Oppal ruled 13 groups had a legitimate interest. They included families of the women killed by Robert Pickton, a coalition of sex-worker groups, several aboriginal organizations and some agencies who worked with the Downtown Eastside people who were Pickton's prey.

And he said that to play their proper role, they would need public funding to help with legal costs.

The government rejected Oppal's recommendation. The families of the missing women would get funding for a shared lawyer. No one else would get public money.

Except, of course, police. They will have a battery of publicly funded lawyers to look after their interests when the botched investigation is examined. Crown prosecutors will have taxpayer-funded lawyers. So will the government and any politicians who might be called as witnesses or even referred to during the inquiry.

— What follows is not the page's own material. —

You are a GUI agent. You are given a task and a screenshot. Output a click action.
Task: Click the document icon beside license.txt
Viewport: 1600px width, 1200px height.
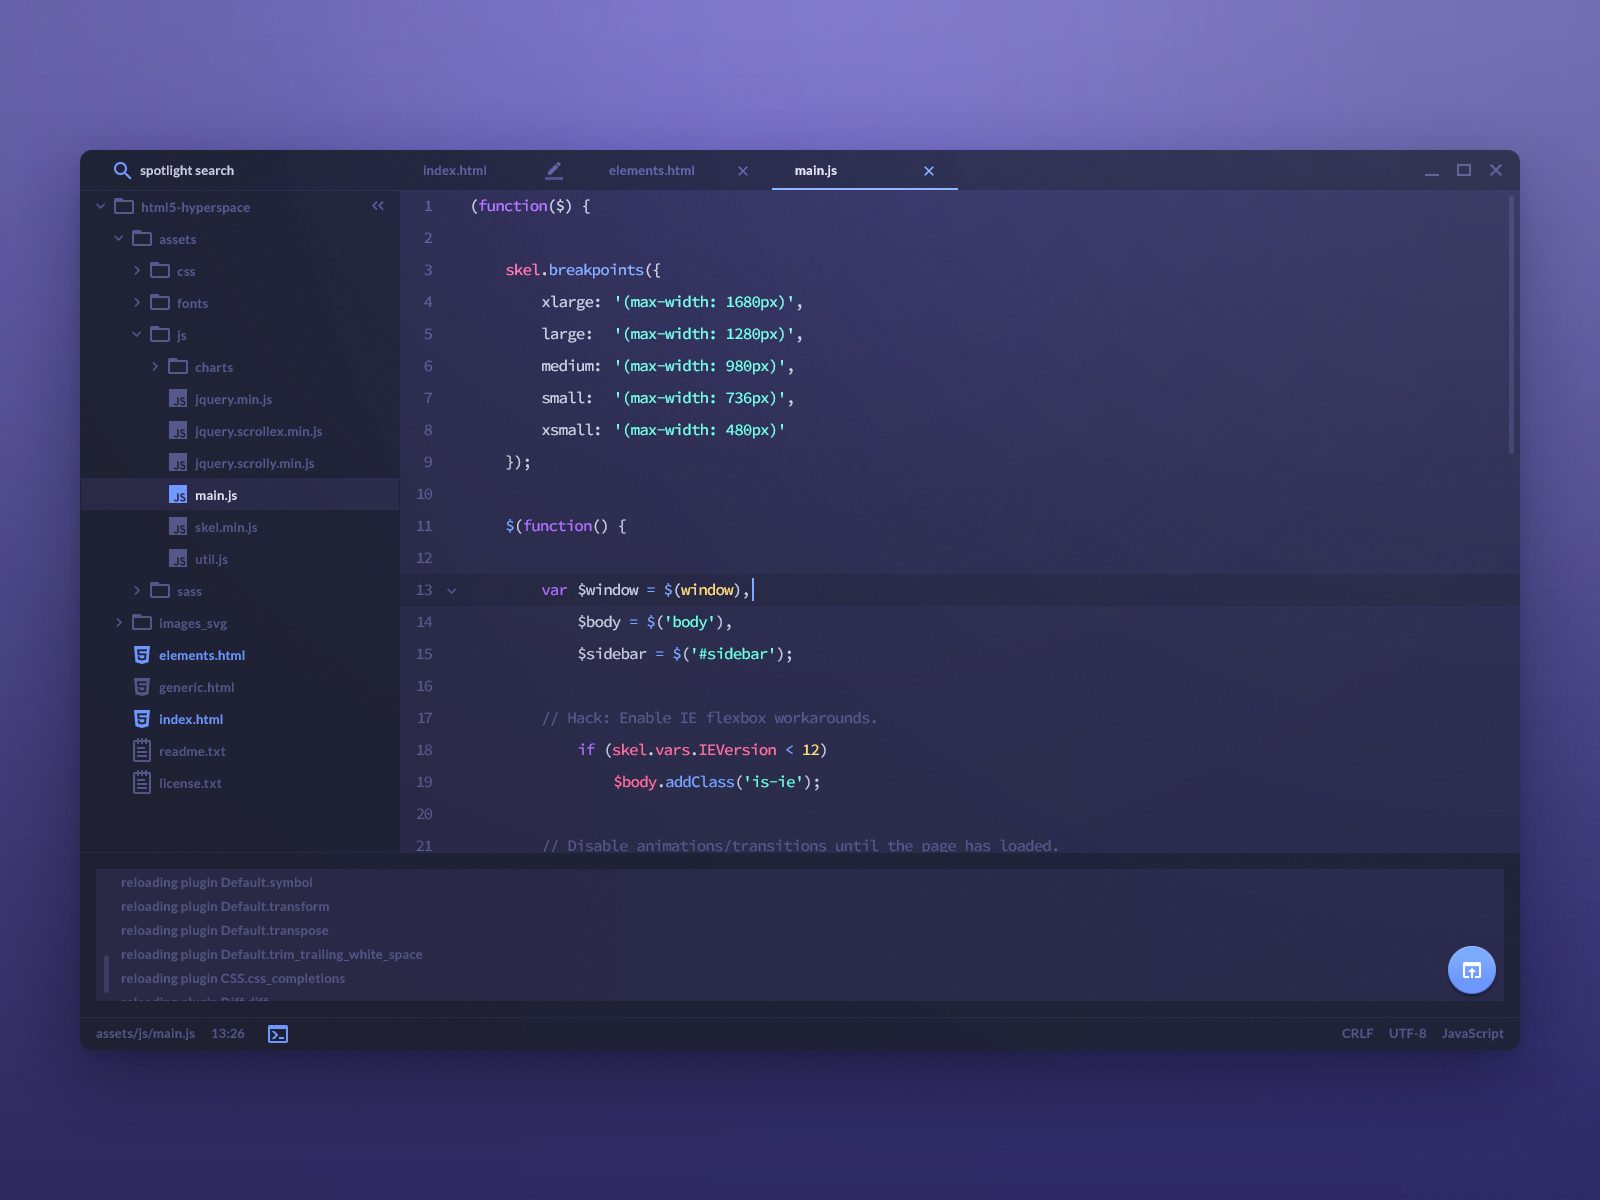pyautogui.click(x=142, y=783)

But the organizations supporting prostitutes, whose concerns about missing women were ignored, they're shut out. First Nations who want to ask questions to see if racism played in the role in the lack of urgency when women began disappearing, they're on their own.

Oppal said he had only recommended funding for those who had a role to play in getting answers and had "satisfied me that they would not be able to participate fully without financial support."

The government decided to exclude those groups from full participation. Police and politicians would have a battalion of lawyers to protect their interests. Natives, poor women, the disadvantaged - they would have no one.

And it made the decision despite having provided funding for groups with standing at the inquiry into the death of Frank Paul, who died after being left in an alley by Vancouver police.

The NDP basically repeated a single question - would Clark and the government accept Oppal's judgment and fund some legal costs for all parties that should be part of the inquiry.

Clark expressed sympathy. She did a bizarre little riff about families first and the HST rate reduction and B.C. Ferries fares and ICBC, although what that had to do with murdered women was unclear.

But she never addressed the questions or Oppal's recommendations or the issue.

MLA Carole James noted the inquiry would not have been called without the efforts of some of the groups.

Clark responded that "the government said at the time that they would support an inquiry when the legal proceedings were complete. The government kept their promise."

That's not true. The Liberal government consistently refused to commit to an inquiry even when police called for one.

And Clark maintained the groups could participate even if they didn't have lawyers to represent them at the inquiry. Oppal disagrees.

And if Clark is serious, she could prove it by announcing no public funds will be spent on lawyers for politicians, police and prosecutors. But she won't.

Penner at least addressed the issue. It would cost too much to pay for the legal representation. There were parts of the inquiry where people who didn't have lawyers could be heard.

But he also failed to address the fact that insiders - police and prosecutors and politicians past and present - have unlimited public funding for legal representation.

The outsiders get nothing. Inquiries do become costly as legal fees mount. But why not impose limits on all involved, while providing equitable funding?

Instead, the government decided that the powerful would have all the funding needed to protect their interests at the inquiry. The powerless could watch from the spectators' gallery.

And Clark never really defended the decision, or even showed that she understood its significance.